Earlier this year, the Stavanger-based company said it wanted to have 17-19% fewer employees by end-2016 compared to 2013, but did not previously explain how.
"In June we announced that an estimated staff reduction of 1100-1500 man-years had been identified, and the offer to apply for severance packages is part of this work. The staff reduction will be implemented during 2016" Statoil explained.
Reuters wrote on Tuesday that US gas futures fell around 3% to a 14-year low. Moody’s cut its 2016 Brent oil price outlook by $10 to $43.

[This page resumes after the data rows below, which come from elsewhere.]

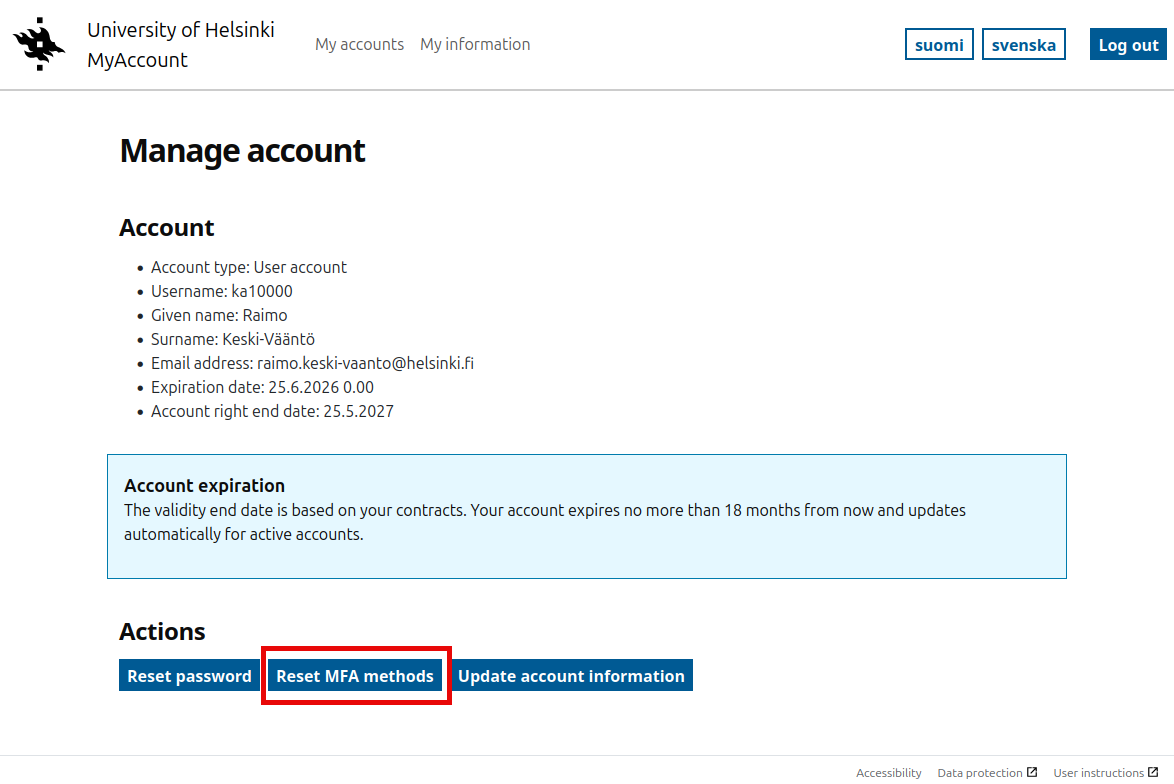Viewport: 1174px width, 784px height.
Task: Open the User instructions footer link
Action: (x=1098, y=773)
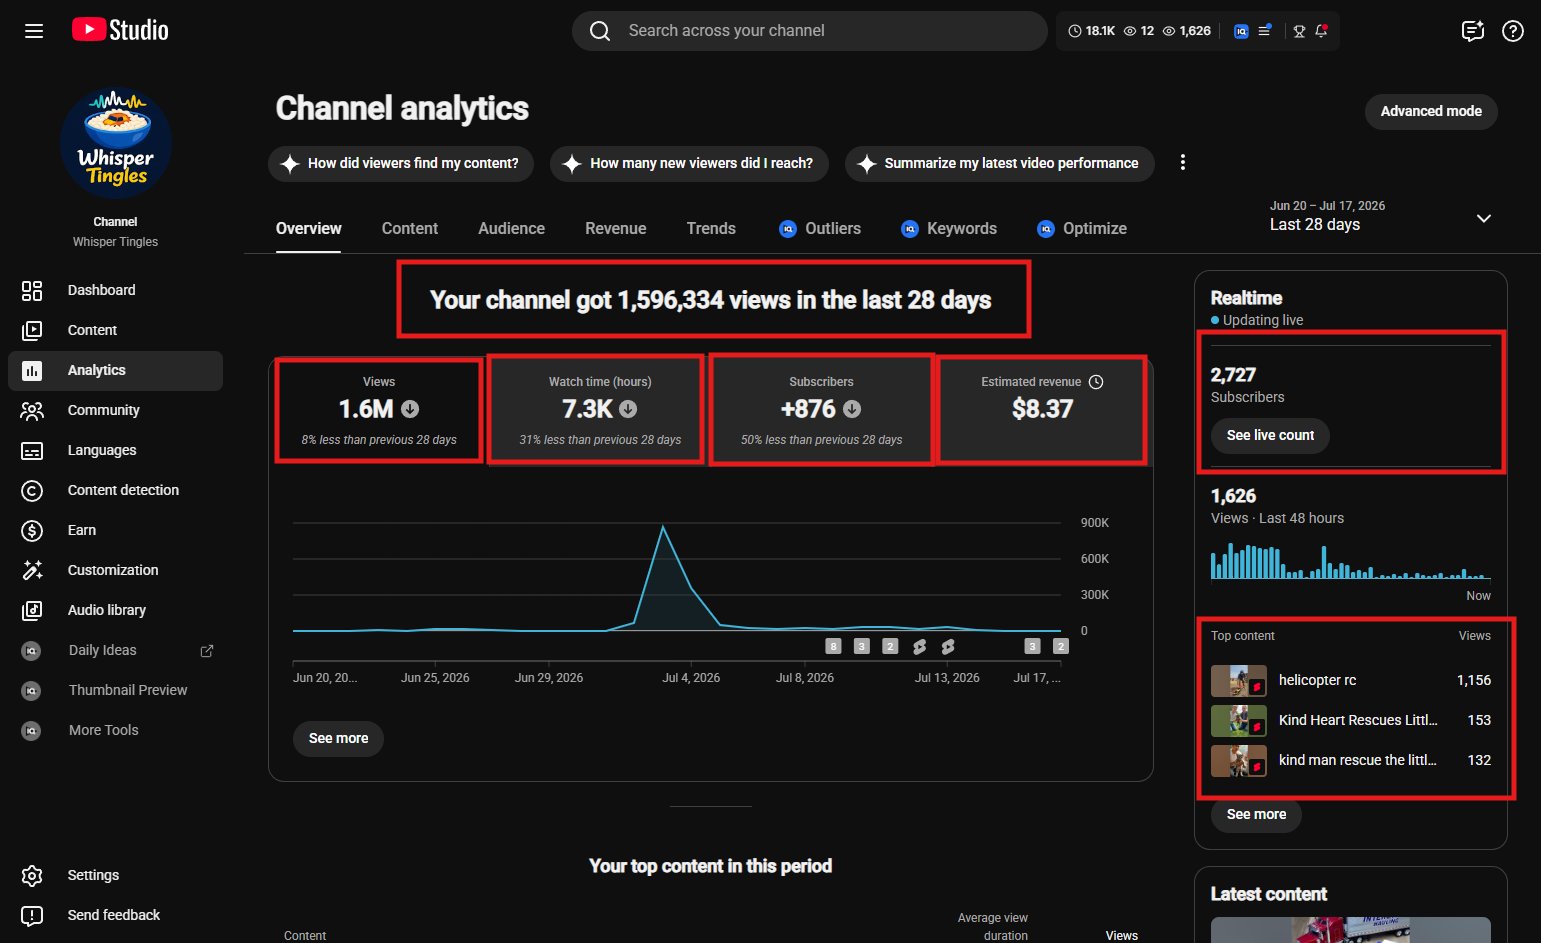Select the Watch time (hours) metric card
1541x943 pixels.
tap(599, 410)
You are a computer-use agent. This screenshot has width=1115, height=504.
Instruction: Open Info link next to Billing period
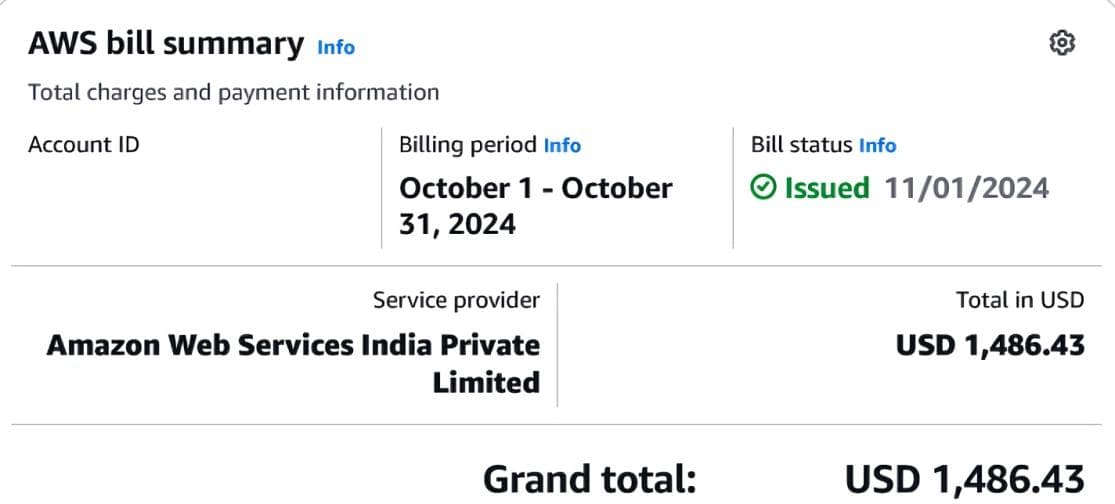[562, 145]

STATOIL TRIES TO STRENGTHEN COMPETITIVENESS
Also on Tuesday, the Norwegian company awarded maintenance and modification agreements worth NOK 24 billion (€2.5 billion) for the company’s installations on the Norwegian continental shelf (NCS) and for the onshore plants at Sture, Kollsnes, Kårstø and Melkøya.
“These awards will strengthen the NCS competitiveness and stimulate long-term activity and value creation,” senior vice president for operations technology of Development and Production Norway (DPN) Kjetil Hove commented in a statement.